Cambodia travels:Phnom Penh

April 9, 2013

036The flight from Malaysia to Cambodia was a crowded one and I am sitting next to this young beautiful girl from Ethiopia. “Are you visiting Cambodia?” I ask her and Tina tells me that she has been living there for over two years and her mother is a doctor. She lives near the capital and her brother owns a well-known restaurant here. She says,” Cambodia is over run with NGOs ( non-governmental organizations) some doing great work and others, well, others just using money to do their own things.”  I am eager to know more. I tell her about my Cambodian friends in USA who came in the 80’s from Thailand. This was a mother with nine children, the youngest being a new-born baby in her arms. Today the youngest is married with her own little baby and the mother has gone back to Battanbang to take care of her mother. ” Ah , but they are all Americans, here you will see Cambodians are gentle, loving people, but they hardly run businesses here. Even though the country has been free of the Khmer Rouge days of the 80’s they are still not owners of businesses.” I want to tell her more about the Cambodian family that I know, but I also need to get some first-hand idea about Cambodia from Tina.  She has a soft, French accent when she speaks to me about the people, the food, etc. Finally, as we get ready to depart the plane she adds, ” Form your own opinions here. I hope you find it a great trip for you.”

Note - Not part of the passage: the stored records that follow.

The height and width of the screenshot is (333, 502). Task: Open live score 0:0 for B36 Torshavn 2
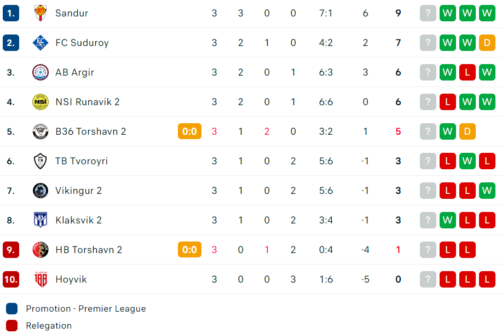coord(189,131)
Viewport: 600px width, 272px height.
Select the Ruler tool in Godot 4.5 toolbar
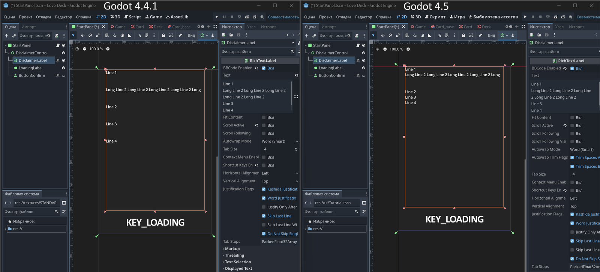pyautogui.click(x=429, y=35)
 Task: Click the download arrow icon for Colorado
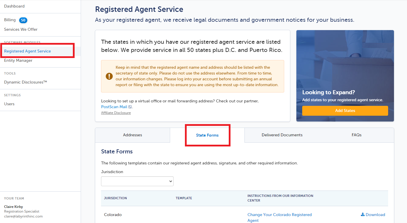[x=363, y=215]
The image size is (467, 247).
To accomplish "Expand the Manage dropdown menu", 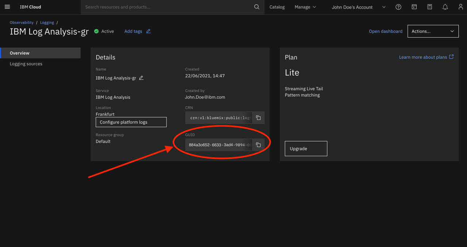I will [305, 7].
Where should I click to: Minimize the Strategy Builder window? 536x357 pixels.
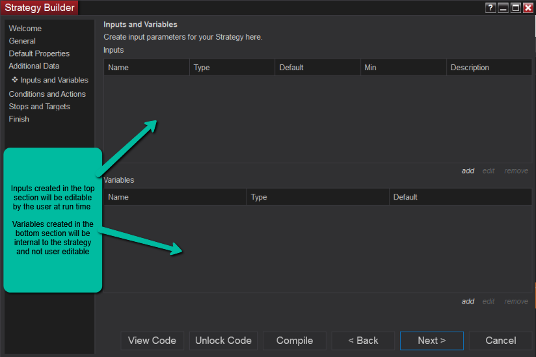coord(503,8)
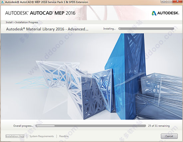
Task: Select the Installation Progress breadcrumb item
Action: (27, 22)
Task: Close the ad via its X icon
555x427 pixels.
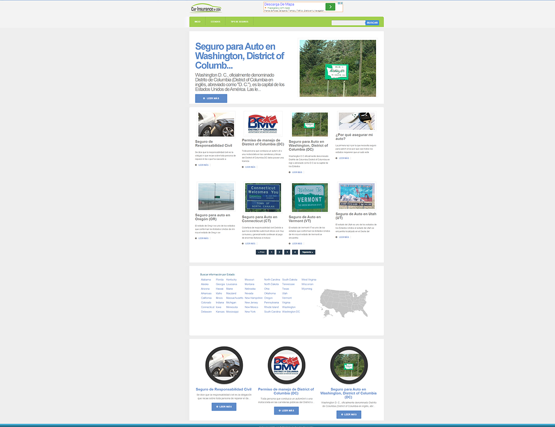Action: [341, 3]
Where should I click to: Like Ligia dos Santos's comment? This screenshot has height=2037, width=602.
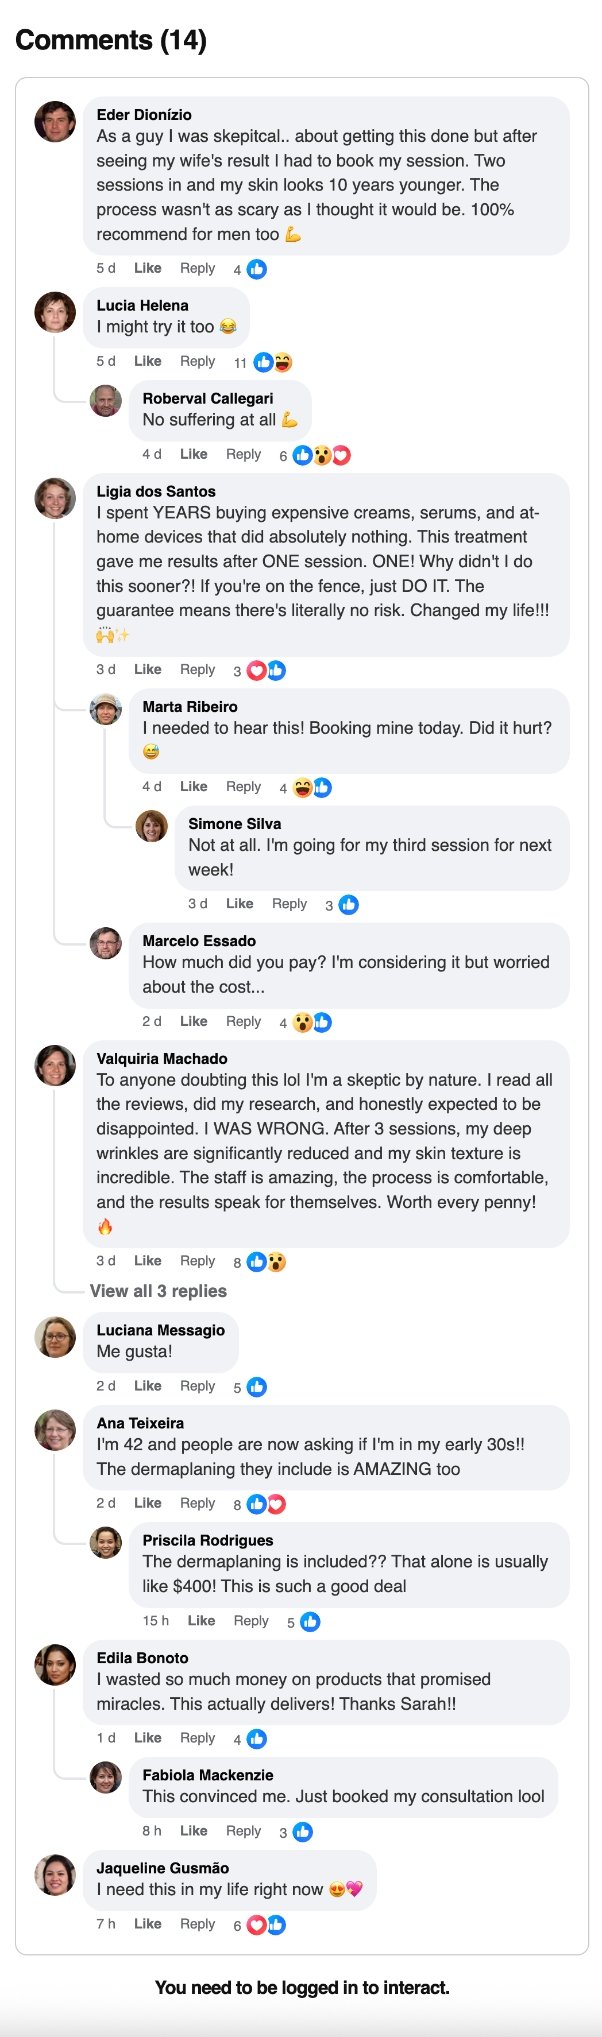(148, 670)
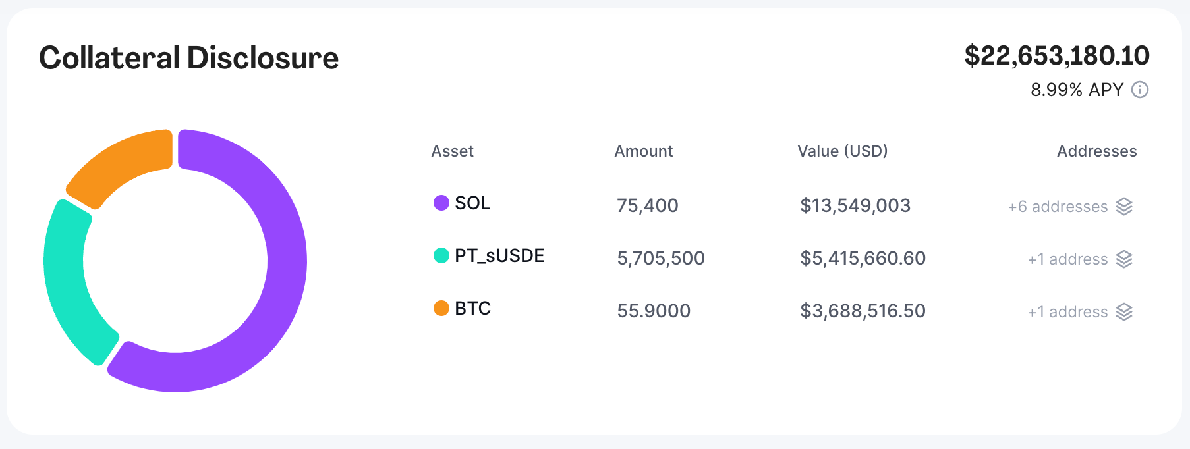Click the orange dot next to BTC
The image size is (1190, 449).
pyautogui.click(x=441, y=308)
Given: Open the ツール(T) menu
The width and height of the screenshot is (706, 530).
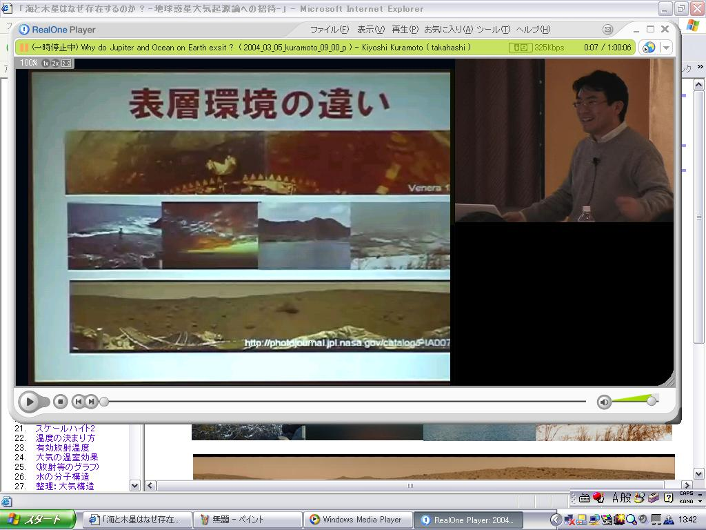Looking at the screenshot, I should [493, 30].
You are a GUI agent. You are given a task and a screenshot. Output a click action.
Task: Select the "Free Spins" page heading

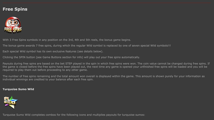[x=15, y=9]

I land in the capital, worrying all the time if my e-visa will work. My group (mostly family members) join me and we sail through customs and immigration.Phew!  Our tour guide is delayed and I see a Cambodian family waiting for their relatives coming from abroad.  The grandma in the crowd is hugged by all the westernized family members who arrive. The grandma looks regal in her silk sarong even though she is petite. This is  a young country, having lost almost 50% of its population during the Khmer Rouge genocide. Her face is lined, yet she looks charming.

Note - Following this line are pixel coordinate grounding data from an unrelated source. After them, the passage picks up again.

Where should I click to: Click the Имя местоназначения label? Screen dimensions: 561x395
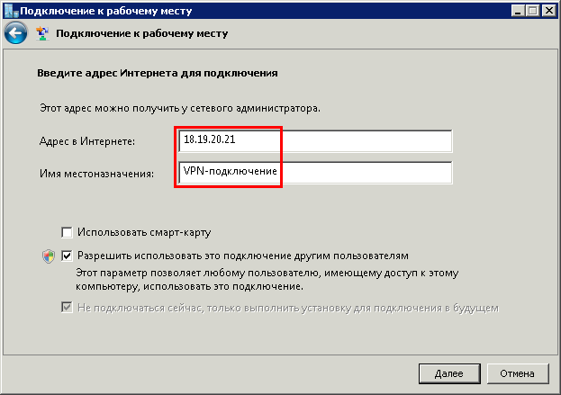coord(96,174)
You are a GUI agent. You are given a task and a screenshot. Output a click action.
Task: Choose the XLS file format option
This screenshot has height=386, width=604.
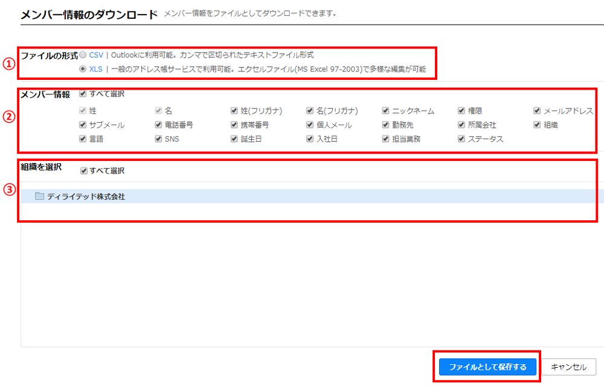tap(83, 70)
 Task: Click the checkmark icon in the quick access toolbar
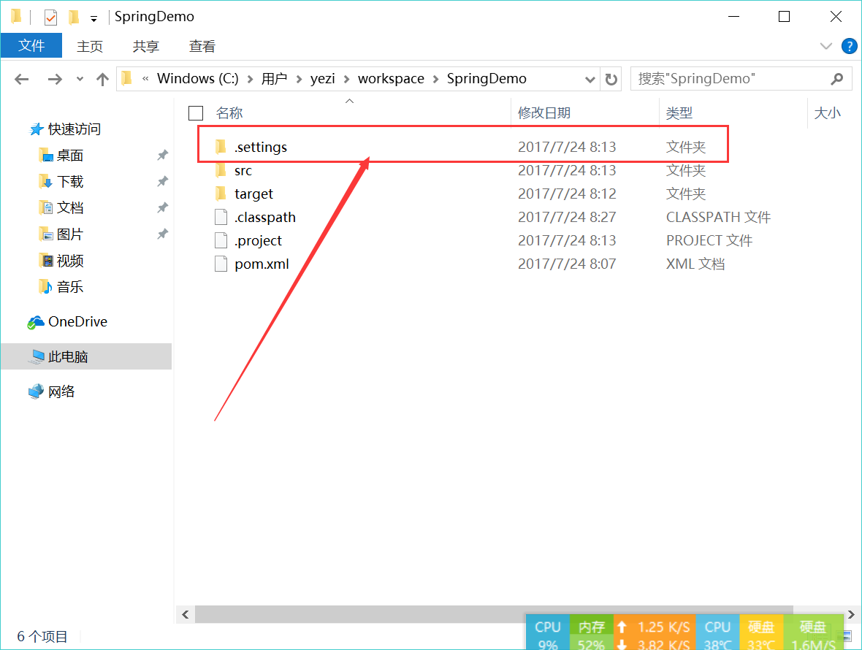click(50, 16)
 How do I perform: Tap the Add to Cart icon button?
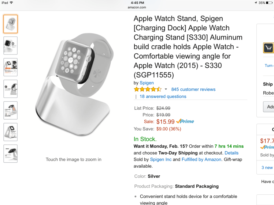(x=269, y=48)
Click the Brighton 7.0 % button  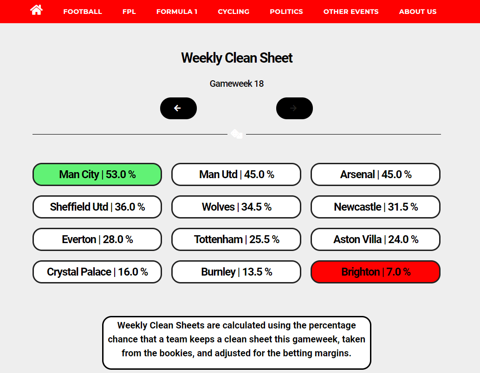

We go to our hotel after going through broad streets and narrow alleys, all looking clean. Our guide states, “The King is going to be buried soon, so the streets are filled with Buddhist monks.”  We see  saffron-colored robes everywhere on the way.  We get to our hotel. I go up to my room and lie down exhausted. The phone rings” Hello” I say crossly not wanting to get up with a ringing headache. ” What’s up Chobs? We are waiting for you in the lobby” Already? I come down and my cousin is not happy to see my tired face. I think I am hungry and the guide stops on the way to the palace area to let me eat something. Munching on my pear and sandwich I feel revived and ready for everything. My camera is there and I am eager to soak in the capital.

Sol, our guide, is a friendly  person who is willing to answer questions. He seems to know a lot about his country and  has a smiling face and that is reassuring. He teaches us a few phrases in Khmer, the language of the Cambodians and we promptly forget it except for one of my uncles who has a razor-sharp memory. ” We go now to the Royal Palace and Silver Pagoda, please no pictures inside it, OK?” Sol says.  The Royal palace is the residence of the King and most of it is closed up.  There are a lot of saffron-colored Buddhist monks along the way and it takes a little time to get to the area.

There is a beautiful garden around the palace area and we spend time admiring it. Next to the palace are these grey structures that look so elegant, they look like little shrines. Then we take our shoes off to get in and see the Silver Pagoda.  The floor is of silver and we see beautiful gold and silver Buddhas, and a beautiful Buddha in crystal. ( Sol tells us that many of the treasures here were stolen by the Vietnamese  but the richness of the Khmer period is obvious still.)  We admire the Buddhas and someone talks about the Buddhas in Thailand. Sol says they were probably stolen from Cambodia! 037040041We notice a lot of tourists mostly from Korea.  “Cambodia is now the place to visit” says Sol, “We have a lot of tourists and January is busy season”.  It is a sunny day and we still need to go on cyclos and see the Museum which is close by.